People of Jamaican coastal town described as storm’s ground zero are traumatised and desperate for help
People of Jamaican coastal town described as storm’s ground zero are traumatised and desperate for help
It is a treacherous journey to Black River, a coastal town in Jamaica’s southwestern parish of St Elizabeth, which this week bore the brunt of Hurricane Melissa, one of the strongest Atlantic hurricanes on record.
Uprooted trees and lamp-posts, rubble from landslides, huge potholes and miles of thick, slippery silt from severe flooding have turned the route into a dangerous obstacle course. But most daunting is the water that you encounter as you pass through communities that overnight have become rivers.
The difficult conditions meant chaos on the roads to Black River on Thursday with vehicles stalling in the water and police and army personnel trying to manage long lines of slow-moving traffic in both directions. And along the way is mind-boggling destruction to buildings and homes, some of which were gutted or packed with debris.

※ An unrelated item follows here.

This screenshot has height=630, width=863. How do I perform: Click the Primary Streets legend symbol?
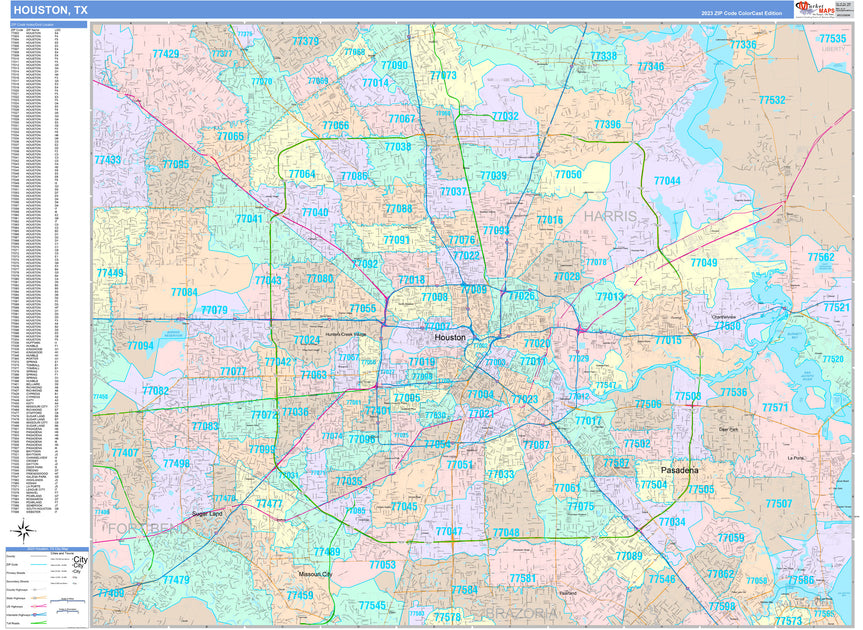[37, 573]
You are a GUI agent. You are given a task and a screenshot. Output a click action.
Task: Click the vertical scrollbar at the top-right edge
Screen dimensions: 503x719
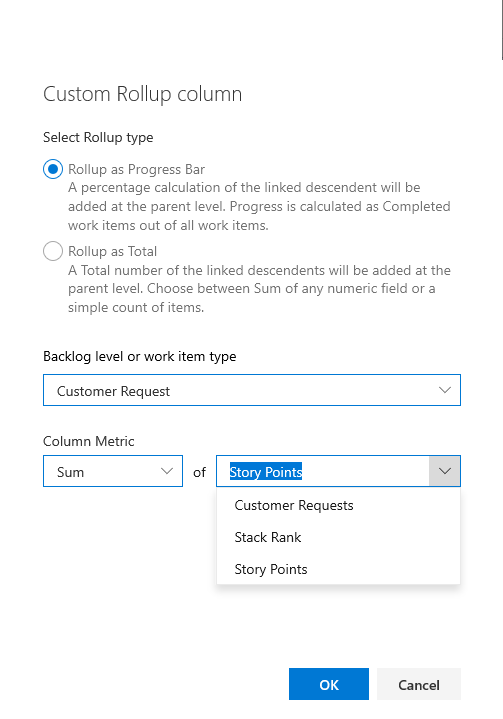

As you get closer to Black River, which has been described as ground zero for the category 5 hurricane’s impact, it becomes clear that almost every house and building has lost its roof. The town centre has been annihilated and now resembles a demolition site.
Among the crumpled buildings and streets filled with zinc sheets from roofs and other dangerous debris are people traumatised, bewildered, grieving and desperate for help. Families with children who appear to be setting up residence in a bus shelter and others scouring the debris for food are indications of an unfolding humanitarian crisis.
Some had come to Black River, the parish capital, from nearby devastated areas hoping to find aid, only to discover a scene of utter devastation.
Speaking through tears, Beverly Stephens, who survived the storm with her son and elderly mother who is unable to walk, asked the Guardian to “tell the world that Jamaica needs help”. Having sought refuge in a room that had a reinforced roof, she said, she and her son spent three hours holding a door that the wind seemed intent on ripping off.
The death toll from the storm, which hit Jamaica, Cuba, Haiti and the Dominican Republic hardest, is thought to be 50 – 19 in Jamaica and 31 in Haiti – and is expected to rise.